GameSec 2012. [Paper]
Audit Mechanisms for
Privacy Protection in Healthcare Environments. With Anupam Datta, Nicolas Christin and Arunesh Sinha.
HealthSec 2011. [Position Paper]
Regret Minimizing Audits:
A Learning-Theoretic Basis for Privacy Protection. With Anupam Datta, Nicolas Christin and Arunesh Sinha.
CSF
2011. [Paper]
Resolving
the Complexity of Some Data Privacy Problems. With Ryan Williams. ICALP 2010. [arXiv] [Slides]
Working Papers:
Talks:
·
Usable and Secure Password Management [Slides]
·
Differentially Private Data Analysis of Social
Networks via Restricted Sensitivity [Slides]
·
Regret Minimization in Bounded Memory Games [Slides]
·
Resolving the Complexity of Some Data Privacy Problems [Slides]
·
K-Anonymity [Slides]
Teaching
[CMU, Spring 2012] TA. 15-453 Formal Languages, Automata and Computability. (Instructor: Lenore Blum)
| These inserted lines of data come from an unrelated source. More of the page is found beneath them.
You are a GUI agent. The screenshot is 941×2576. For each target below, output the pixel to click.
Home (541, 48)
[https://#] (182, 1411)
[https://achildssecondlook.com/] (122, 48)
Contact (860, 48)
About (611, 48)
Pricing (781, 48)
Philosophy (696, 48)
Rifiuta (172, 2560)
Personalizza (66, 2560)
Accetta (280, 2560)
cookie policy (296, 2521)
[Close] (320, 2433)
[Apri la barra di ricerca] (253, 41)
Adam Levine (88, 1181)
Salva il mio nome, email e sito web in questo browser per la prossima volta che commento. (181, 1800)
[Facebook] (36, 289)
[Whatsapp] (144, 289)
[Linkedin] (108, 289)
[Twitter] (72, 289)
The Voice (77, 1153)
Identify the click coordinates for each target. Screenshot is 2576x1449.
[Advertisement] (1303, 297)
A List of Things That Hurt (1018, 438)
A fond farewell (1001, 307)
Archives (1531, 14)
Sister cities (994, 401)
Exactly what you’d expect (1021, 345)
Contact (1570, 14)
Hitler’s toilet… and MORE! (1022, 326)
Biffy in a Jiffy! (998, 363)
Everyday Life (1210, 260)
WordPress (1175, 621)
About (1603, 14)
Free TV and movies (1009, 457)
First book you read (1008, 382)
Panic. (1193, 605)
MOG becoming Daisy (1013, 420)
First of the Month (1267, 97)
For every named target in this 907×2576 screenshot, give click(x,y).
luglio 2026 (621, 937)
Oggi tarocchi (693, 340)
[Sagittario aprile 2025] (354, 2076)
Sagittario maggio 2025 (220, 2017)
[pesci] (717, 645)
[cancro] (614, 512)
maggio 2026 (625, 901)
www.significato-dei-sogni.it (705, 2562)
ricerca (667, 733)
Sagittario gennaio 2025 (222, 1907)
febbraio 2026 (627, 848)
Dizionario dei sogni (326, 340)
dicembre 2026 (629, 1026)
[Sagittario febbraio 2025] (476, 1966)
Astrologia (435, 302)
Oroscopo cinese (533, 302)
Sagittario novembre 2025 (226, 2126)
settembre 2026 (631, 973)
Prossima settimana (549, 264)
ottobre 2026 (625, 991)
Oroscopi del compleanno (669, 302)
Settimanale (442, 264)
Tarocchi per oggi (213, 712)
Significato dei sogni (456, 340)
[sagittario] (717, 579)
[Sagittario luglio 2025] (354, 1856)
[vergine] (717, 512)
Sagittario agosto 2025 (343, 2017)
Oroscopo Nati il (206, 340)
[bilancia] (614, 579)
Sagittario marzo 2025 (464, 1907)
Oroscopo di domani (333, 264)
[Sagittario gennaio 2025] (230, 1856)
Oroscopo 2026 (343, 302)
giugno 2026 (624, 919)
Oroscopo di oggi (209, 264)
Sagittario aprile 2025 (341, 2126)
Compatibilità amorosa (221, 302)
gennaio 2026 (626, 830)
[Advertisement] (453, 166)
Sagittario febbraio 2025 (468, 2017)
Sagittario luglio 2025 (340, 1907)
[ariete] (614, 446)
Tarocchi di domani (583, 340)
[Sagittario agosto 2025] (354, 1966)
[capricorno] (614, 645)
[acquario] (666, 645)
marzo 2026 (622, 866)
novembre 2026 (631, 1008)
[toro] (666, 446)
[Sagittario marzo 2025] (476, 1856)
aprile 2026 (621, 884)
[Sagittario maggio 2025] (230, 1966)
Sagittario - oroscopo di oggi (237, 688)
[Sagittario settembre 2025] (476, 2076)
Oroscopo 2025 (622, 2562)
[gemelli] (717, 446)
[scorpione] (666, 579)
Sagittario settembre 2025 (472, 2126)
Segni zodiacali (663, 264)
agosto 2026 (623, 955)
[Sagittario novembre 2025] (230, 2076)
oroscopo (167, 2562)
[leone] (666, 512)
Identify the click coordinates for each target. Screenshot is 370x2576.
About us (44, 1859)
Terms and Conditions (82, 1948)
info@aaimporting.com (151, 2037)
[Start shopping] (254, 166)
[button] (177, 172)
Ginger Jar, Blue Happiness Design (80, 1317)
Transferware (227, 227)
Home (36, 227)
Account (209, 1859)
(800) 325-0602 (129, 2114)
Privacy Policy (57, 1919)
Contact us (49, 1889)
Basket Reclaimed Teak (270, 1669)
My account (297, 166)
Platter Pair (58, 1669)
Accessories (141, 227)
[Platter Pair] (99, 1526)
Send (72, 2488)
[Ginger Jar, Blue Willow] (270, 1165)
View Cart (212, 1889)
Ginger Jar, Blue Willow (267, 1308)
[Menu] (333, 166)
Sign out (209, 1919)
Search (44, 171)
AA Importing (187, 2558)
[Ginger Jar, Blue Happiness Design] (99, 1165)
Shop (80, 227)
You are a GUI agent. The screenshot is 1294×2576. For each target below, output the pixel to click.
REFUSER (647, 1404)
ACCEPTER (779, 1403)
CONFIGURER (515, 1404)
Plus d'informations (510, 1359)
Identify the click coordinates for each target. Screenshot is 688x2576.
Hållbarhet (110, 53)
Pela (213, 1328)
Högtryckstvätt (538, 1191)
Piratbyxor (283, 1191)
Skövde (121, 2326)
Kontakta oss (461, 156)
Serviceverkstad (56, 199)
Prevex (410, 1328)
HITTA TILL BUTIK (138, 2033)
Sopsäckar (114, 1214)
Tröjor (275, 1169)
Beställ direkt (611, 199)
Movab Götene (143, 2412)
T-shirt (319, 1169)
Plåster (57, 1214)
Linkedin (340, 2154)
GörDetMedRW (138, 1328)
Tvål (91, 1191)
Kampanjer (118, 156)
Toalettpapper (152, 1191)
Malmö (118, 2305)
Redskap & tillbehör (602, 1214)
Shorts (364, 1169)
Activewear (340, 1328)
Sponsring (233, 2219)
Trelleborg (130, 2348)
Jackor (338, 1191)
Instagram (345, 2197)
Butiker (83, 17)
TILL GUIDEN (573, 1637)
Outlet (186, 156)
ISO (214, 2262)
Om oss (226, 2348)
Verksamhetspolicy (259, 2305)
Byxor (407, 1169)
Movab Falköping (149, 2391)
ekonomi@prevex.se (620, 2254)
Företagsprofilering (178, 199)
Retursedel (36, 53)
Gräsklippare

[CMU, Fall 2010] Head TA. 15-451 Algorithms. (Instructor: Manuel Blum)
[CMU, Fall
2008] TA. 15-859P Introduction to
Theoretical Cryptography. (Instructor: Manuel Blum)
[CMU, Spring
2008] TA. 15-251 Great Theoretical Ideas in Computer Science. (Instructor: Luis von Ahn)
Undergraduate Work:
·
Senior Research Thesis: Direct Zero-Knowledge Proofs [Extended
Abstract]
·
The Turing Machine Kernel Is Not Computable [Blog Post]
·
The Computational Complexity of Kn
[Slides]
Personal Life:
I am happy to be married to my beautiful wife
Heather!
I am involved in
Graduate Christian Fellowship at CMU.
I am a huge fan
of Pitt basketball and
football, the Penguins, and the Steelers. After years of bad seasons the Pirates have also been winning me
over with a solid performance this year (2012).
I enjoy playing
basketball, Frisbee, softball, and most other sports that mankind has invented.